Sul mercato illegale si poteva acquistare di tutto, armi, sesso, documenti, droga e qualsiasi altro materiale o servizio illecito attraverso il pagamento con la moneta virtuale conosciuta con il nome di Bit-coin. Gli investigatori della Polizia postale hanno dichiarato che, in collaborazione con Europol e coordinati dalla Direzione distrettuale antimafia (Dda), erano sulle tracce di una comunità web di pedofili che si scambiava materiale attraverso portali che sfuggono ai normali motori di ricerca.

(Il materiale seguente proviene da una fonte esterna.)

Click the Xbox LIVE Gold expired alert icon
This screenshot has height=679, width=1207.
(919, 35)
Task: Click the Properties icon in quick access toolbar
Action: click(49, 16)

Durante le indagini è stato scoperto il sito “Babylon”, un grande mercato dove s’incontra l’offerta e la domanda degli utenti che vanno alla ricerca di cose “particolari”. L’indagine – portata avanti con successo dagli esperti della Polizia Postale e delle Comunicazioni – ha inoltre individuato un italiano, gestore del più gettonato market place di traffici illeciti nella darknet.